I've been stuck on trying to go 8's with the car. I sound like a broken record actually and I know it.
I finally said I was going to give up and move on to other things. That lasted about 24 hours and then my mind started to go back again and think-think-think.
I started sorting through two years of dyno graphs, time slips, notebook notes of testing and such. Yesterday I took the dyno runs that were immediately before the car ran some type of personal best and brought them up on the screen. What I found did not surprise me and regretfully I can only put three runs on a sheet, I'd like to put about 5 of them on this sheet to show them overlaid. These three will have to do.
I have said a million times a wide power band gets you down the track and wins races. The dyno sheet below proves that beyond a doubt.
What we have is three runs going all the way back to 2008 when the car ran it's 9.04 pass at 159.64 mph. All three of these dyno sheets are with the same turbo, same A/R on the turbine side, same BF272 cams, same intercooler and intercooler pipes. The shortblock has changed and all three runs reflect a different shortblock. The intake manifold has changed, Run #1 is using a stock ported intake, runs #2 and 3 are with our fabricated intake.

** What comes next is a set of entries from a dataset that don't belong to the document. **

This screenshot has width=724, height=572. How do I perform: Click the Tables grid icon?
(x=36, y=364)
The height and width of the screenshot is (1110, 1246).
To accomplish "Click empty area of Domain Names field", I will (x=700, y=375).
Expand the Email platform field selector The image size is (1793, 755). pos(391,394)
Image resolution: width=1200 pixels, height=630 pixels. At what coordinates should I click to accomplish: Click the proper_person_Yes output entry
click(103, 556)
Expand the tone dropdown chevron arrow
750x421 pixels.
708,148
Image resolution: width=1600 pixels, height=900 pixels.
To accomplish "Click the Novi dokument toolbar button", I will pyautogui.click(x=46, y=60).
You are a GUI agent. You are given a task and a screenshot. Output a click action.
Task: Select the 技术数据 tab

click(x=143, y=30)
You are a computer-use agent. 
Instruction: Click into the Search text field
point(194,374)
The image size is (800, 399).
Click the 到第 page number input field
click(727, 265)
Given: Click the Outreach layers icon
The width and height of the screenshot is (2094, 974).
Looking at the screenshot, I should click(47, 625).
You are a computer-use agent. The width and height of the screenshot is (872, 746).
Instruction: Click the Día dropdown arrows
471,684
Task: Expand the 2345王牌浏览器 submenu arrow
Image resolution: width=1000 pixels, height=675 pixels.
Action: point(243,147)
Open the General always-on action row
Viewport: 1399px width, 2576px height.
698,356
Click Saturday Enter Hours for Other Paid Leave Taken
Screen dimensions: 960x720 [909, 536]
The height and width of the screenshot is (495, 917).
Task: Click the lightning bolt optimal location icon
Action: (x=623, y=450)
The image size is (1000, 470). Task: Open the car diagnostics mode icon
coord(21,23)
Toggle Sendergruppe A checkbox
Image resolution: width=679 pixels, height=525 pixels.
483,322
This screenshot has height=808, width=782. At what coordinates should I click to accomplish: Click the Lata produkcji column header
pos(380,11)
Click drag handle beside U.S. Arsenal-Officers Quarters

Something else to keep in mind. Between the 1st run and runs #2 and 3, we had Mustang Dyno here to do a recalibration on our dyno, after they did this it moved the power bands to the RIGHT, making all the dyno work after the recalibration seem more laggy than before. So run #2 with the same calibration as run #1 would have smoked the curve the entire pull. Runs #2 and #3 are correct comparisons and with the same calibration.
So #1 run, 9.04, very good track conditions. Standard 2 liter with high compression, VP Import fuel. We had a 1.40/1.41 sixty foot and the car hooked that run. There was no pedaling it in 1st gear, clean power shifts through the run. Pretty much the perfect pass. We ran two other 9.0's that day.
Run #2 produced the best overall curve and the best average power across the run. The car was VERY responsive set up like that and was "fun" to drive and worked well autocrossing. The engine was a 10:1, 2.1 liter with our fabricated intake manifold. That set up ran three back to back 9.1's at 158.xx mph in the hottest most humid conditions I can ever remember running in and with sixty foot times in the high 1.40's. It was quite possibly the best combination I have had.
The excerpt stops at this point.